Jestem zniesmaczona modlitewnym wstępem do pierwszego posiedzenia Sejmu – list do fundacji

Aktualności Działania Listy do fundacji Przestrzeń publiczna

Na Waszą stronę trafiłam przypadkiem przeglądając strony tematycznie związane z moim światopoglądem. Ulżyło mi, że jest ktoś kto obiektywnie podchodzi do funkcjonowania szkoły w państwie obywatelskim, a nie kościelnym.
Jednakże dziś, czytając o „anturażu” towarzyszącym otwarciu pierwszych obrad nowego składu sejmu jestem może nie zdziwiona (znając preferencje partii „rządzącej”), ale delikatnie rzecz ujmując, „zniesmaczona” „modlitewnym” wstępem do posiedzenia.

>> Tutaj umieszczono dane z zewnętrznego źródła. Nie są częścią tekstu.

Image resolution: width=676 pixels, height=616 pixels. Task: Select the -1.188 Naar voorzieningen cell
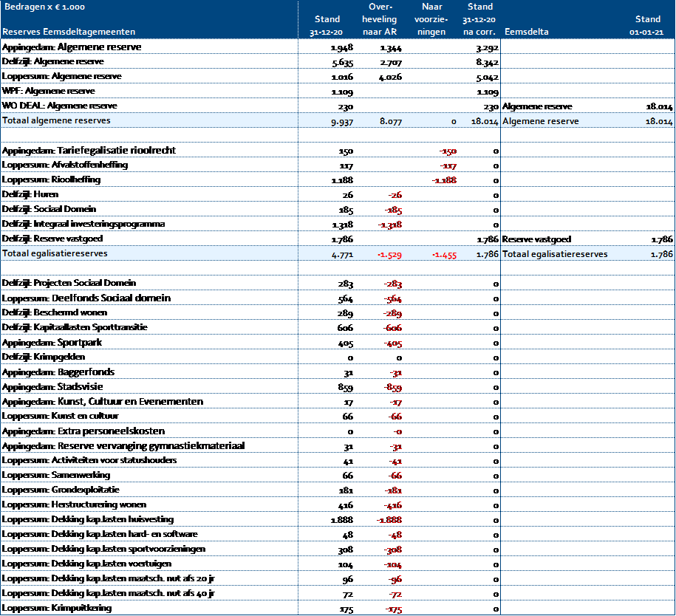pyautogui.click(x=444, y=180)
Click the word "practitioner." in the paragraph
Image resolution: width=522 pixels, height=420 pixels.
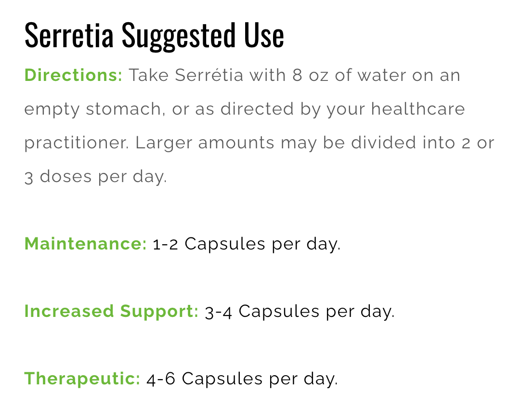[77, 143]
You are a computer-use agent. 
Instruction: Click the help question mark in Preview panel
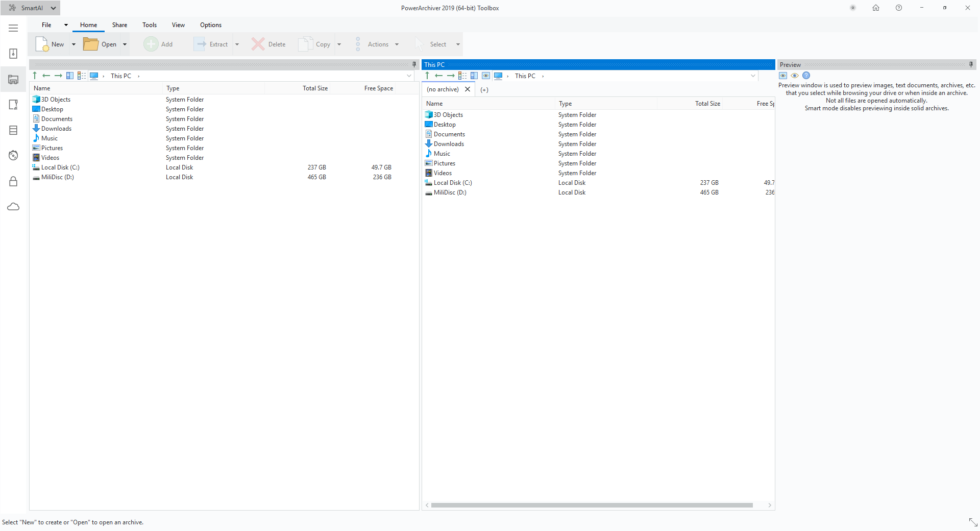[806, 76]
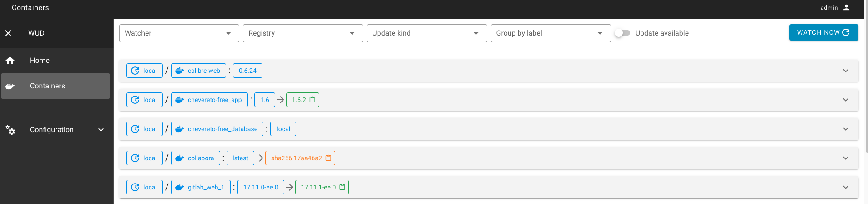This screenshot has height=204, width=868.
Task: Click the gears icon beside Configuration
Action: click(10, 130)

Nie wiem gdzie mogłabym okazać swoje obywatelskie oburzenie, niezgodę na taką formę wymuszaną przez w/w. Jak wyprowadzić religię katolicką nie tylko ze szkół, ale i z rządu i z  wszystkich miejsc, gdzie powinniśmy widzieć przede wszystkim przedstawicieli Państwa, Państwa wszystkich obywateli, a nie przedstawicieli obywateli katolickich.
Nie ma tu znaczenia moje wyznanie (choć należę właśnie do grupy! katolików), bo czuję się przede wszystkim obywatelem Państwa. Państwa, do którego prawo mają wszyscy jego obywatele niezależnie od wyznania. Państwa, gdzie tradycją są zwyczaje i obyczaje ludowe, regionalne (do czego, mniemam, chcieli nawiązać posłowie, którzy przyszli ubrani w stroje ludowe na powyższe posiedzenie), a nie katolickie.